# Info on Assassin Snails



## thriftygranny (Sep 3, 2012)

Ever since I bought some driftwood from LFS I've seen a few (very few) unwanted snails. Called the store and they recommended assassin snails since I don't want to get a clown loach. 

Is there a minimum number of these guys I should have? Do I need to add any supplemental food for him?

Any information would be appreciated.

Thanks much!


----------



## Knotyoureality (Sep 4, 2012)

If you've only got a few, you can probably stay on top of the problem (not that I consider a few snails a problem--they're a welcome addition to my community tanks) by hand removing any you see and making sure you run a clean tank. 

Assassins can knock down problem populations and keep them under control, but, unless heavily stocked, generally reach a point of equilibrium. And if heavily stocked, you then have a ton of assassins with nothing to feed them.


----------



## thriftygranny (Sep 3, 2012)

Knotyoureality said:


> If you've only got a few, you can probably stay on top of the problem (not that I consider a few snails a problem--they're a welcome addition to my community tanks) by hand removing any you see and making sure you run a clean tank.
> 
> Assassins can knock down problem populations and keep them under control, but, unless heavily stocked, generally reach a point of equilibrium. And if heavily stocked, you then have a ton of assassins with nothing to feed them.


Thanks for the info... The problem is that I'm too squemish to hand remove the unwanted snails! LOl. So... do you need to feed them something special once you run out of "snail food"?


----------



## jbrianchamberlin (Aug 31, 2009)

Interested myself. Just added 6 to my 75 galling tank.


----------



## SueD (Aug 4, 2012)

I have them in three tanks and do not feed them anything extra. They must eat some of the left over fish food as they are even breeding in one of my tanks. I think I started with just 3 in a 25 gallon. Not sure how many there are now, but I've moved about 5 out to other tanks. The good thing about these is you really don't see them that much. They tend to be burrowed in the substrate a lot. But they are prettier than the pest snails when you do see them.


----------



## thriftygranny (Sep 3, 2012)

SueD said:


> I have them in three tanks and do not feed them anything extra. They must eat some of the left over fish food as they are even breeding in one of my tanks.
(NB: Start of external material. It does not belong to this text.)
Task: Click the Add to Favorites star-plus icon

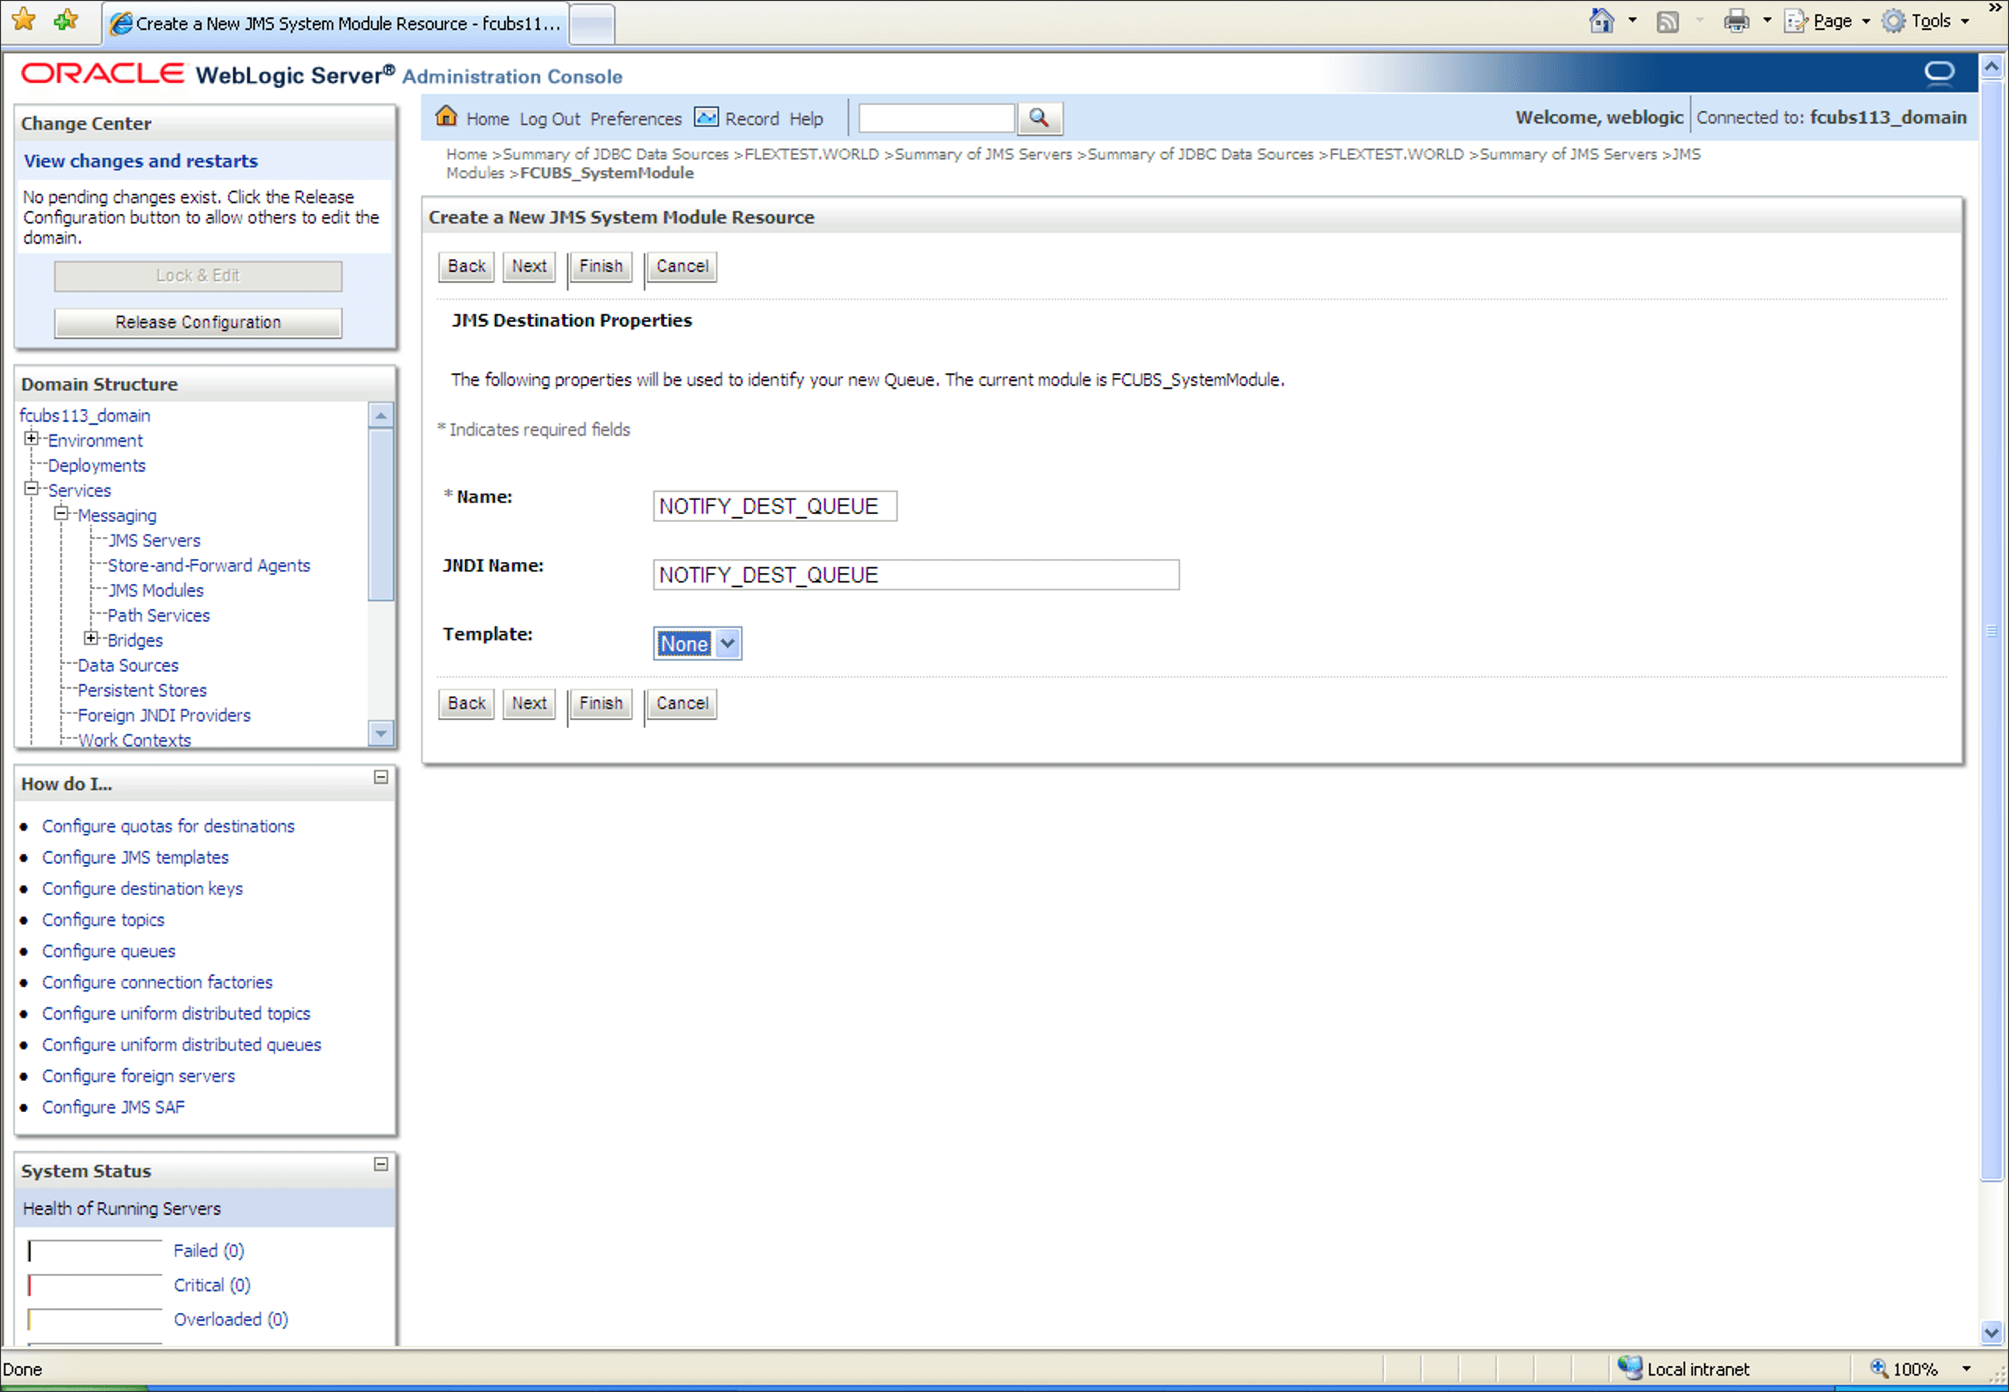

I think I started with just 3 in a 25 gallon. Not sure how many there are now, but I've moved about 5 out to other tanks. The good thing about these is you really don't see them that much. They tend to be burrowed in the substrate a lot. But they are prettier than the pest snails when you do see them.


That is very reassuring... When I can't find him I get worried. But a little while later up he pops on the glass... Sneeky little fellow! sounds like I'll get a couple more if I see more of the unwanted snails.

thanks for the information.


----------